L’anaphylaxie sévère induite par les médicaments : analyse de 333 cas enregistrés par le réseau d’Allergo-Vigilance de 2002 à 2010. : Renaudin J-M, Beaudouin E, Ponvert C, Demoly P, Moneret-Vautrin D-A. Severe drug-induced anaphylaxis : analysis of 333 cases recorded by the Allergy Vigilance Network from 2002 to 2010.

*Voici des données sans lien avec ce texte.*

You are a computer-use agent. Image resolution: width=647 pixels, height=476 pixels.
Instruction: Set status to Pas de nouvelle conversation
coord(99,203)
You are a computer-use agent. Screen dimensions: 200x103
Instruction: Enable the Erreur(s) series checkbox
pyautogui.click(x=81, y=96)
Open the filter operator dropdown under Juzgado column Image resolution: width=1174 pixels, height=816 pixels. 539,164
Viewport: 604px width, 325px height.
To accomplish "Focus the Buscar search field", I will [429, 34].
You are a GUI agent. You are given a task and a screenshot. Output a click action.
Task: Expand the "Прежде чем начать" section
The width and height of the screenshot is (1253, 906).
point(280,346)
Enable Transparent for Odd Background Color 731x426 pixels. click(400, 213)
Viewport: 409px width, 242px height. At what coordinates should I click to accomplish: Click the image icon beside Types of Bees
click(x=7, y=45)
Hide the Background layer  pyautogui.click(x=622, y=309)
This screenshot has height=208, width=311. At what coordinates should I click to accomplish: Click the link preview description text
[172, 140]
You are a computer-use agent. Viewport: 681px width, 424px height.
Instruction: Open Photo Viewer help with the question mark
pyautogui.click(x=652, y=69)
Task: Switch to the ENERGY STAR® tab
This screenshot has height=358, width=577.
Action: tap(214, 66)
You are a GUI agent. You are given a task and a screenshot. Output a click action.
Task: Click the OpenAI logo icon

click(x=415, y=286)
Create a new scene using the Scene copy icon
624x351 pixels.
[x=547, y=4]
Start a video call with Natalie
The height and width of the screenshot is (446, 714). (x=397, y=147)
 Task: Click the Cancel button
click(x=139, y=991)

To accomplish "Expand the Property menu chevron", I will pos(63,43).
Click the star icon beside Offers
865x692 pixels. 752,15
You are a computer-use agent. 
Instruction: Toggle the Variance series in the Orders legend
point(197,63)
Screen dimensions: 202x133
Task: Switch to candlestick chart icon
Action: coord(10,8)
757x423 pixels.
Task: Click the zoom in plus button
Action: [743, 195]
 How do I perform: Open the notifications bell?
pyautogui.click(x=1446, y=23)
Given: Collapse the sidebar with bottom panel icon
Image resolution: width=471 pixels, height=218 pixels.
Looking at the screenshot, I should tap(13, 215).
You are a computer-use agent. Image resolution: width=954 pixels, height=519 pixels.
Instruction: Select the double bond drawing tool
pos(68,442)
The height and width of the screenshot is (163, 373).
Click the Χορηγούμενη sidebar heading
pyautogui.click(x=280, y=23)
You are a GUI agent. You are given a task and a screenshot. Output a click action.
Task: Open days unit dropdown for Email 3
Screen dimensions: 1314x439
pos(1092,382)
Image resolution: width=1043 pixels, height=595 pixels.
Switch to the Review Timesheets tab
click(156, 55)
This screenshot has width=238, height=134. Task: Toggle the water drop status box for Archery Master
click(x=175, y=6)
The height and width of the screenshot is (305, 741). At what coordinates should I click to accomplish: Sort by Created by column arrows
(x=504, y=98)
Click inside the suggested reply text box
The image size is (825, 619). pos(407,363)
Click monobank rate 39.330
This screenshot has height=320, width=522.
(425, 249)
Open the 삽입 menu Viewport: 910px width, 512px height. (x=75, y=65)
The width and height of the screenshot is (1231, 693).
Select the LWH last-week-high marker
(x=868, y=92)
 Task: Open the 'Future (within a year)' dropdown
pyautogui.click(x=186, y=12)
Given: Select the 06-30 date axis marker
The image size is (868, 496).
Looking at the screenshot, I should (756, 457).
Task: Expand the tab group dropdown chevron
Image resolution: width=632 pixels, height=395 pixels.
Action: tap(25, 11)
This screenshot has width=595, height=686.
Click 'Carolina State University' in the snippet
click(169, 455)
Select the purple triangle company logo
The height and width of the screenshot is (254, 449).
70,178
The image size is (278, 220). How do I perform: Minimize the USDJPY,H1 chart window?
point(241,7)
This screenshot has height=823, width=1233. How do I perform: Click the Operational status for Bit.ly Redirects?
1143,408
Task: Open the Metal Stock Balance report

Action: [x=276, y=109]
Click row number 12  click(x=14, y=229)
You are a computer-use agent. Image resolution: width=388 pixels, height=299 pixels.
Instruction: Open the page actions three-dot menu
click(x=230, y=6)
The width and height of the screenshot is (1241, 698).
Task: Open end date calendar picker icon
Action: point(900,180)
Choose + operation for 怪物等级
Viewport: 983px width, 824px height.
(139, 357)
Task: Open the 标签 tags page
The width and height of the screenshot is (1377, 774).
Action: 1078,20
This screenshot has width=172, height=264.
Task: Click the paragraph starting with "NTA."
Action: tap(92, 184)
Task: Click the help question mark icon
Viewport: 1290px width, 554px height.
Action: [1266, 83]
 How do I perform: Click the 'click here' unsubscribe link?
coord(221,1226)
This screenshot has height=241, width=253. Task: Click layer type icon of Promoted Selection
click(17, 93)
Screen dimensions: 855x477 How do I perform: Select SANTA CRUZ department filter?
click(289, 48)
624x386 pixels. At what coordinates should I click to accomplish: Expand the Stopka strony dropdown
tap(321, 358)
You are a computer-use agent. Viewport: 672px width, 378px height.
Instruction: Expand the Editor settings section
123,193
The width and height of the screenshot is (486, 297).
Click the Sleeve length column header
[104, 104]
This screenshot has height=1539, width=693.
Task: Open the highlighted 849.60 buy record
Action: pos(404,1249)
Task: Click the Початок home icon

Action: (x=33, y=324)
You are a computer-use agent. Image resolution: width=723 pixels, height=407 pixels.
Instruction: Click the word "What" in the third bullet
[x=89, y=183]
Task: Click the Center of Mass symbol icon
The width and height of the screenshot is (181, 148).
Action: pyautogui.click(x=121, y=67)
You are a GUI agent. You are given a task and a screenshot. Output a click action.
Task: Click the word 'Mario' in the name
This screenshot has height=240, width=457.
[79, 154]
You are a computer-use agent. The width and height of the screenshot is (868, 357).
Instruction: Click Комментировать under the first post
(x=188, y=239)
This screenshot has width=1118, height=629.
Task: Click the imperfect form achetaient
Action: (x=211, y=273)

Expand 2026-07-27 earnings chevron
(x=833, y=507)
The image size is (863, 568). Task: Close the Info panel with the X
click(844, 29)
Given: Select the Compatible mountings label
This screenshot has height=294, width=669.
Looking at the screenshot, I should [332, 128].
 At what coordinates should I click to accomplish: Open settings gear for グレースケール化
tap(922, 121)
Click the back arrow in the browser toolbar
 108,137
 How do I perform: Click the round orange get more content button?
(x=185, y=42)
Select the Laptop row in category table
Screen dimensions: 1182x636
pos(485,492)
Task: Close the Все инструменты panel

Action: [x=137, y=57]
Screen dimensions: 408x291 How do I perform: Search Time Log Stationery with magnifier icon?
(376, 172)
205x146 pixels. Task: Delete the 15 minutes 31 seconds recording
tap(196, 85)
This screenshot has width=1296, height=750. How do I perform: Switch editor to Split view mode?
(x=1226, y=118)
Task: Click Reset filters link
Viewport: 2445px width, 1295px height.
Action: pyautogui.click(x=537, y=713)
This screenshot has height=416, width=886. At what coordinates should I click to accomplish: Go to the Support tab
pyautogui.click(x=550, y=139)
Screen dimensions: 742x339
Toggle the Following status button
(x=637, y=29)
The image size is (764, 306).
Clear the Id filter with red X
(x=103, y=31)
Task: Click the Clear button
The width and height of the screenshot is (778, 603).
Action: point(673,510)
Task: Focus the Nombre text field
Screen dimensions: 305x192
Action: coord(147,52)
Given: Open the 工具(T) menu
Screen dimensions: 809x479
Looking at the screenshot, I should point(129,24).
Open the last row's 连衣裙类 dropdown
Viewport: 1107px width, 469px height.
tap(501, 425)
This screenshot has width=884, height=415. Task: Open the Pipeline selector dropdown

dans Allergy 2013 ; 68 : 929–937.
– Introduction :
- Peu de cas bien documentés d’anaphylaxies sévères induites par les médicaments (SDA) sont disponibles.
– Matériel et Méthode :
- Les cas recueillis par le réseau d’Allergo-vigilance de 2002 à 2010 ont été analysés en prenant en compte les signes cliniques, les médicaments suspects, l’efficacité de l’approche diagnostique par étapes, reposant sur l’utilisation des tests cutanés, les résultats de tests biologiques et des tests de provocation par voie orale.
– Résultats :
- 333 cas concernent 300 adultes (90.1%) et 33 enfants (9.9%) :
- 206 femmes (61.9%)
- et 127 hommes (38.1%).
- L’âge moyen est de 42.7 +/- 18 ans.
- Il a été enregistré : des chocs anaphylactiques (76.6%), des réactions systémiques sévères (10.5%), des oedèmes laryngés aigus (9%), des bronchospasmes sévères (2.1%) et enfin 6 décès (1.8%).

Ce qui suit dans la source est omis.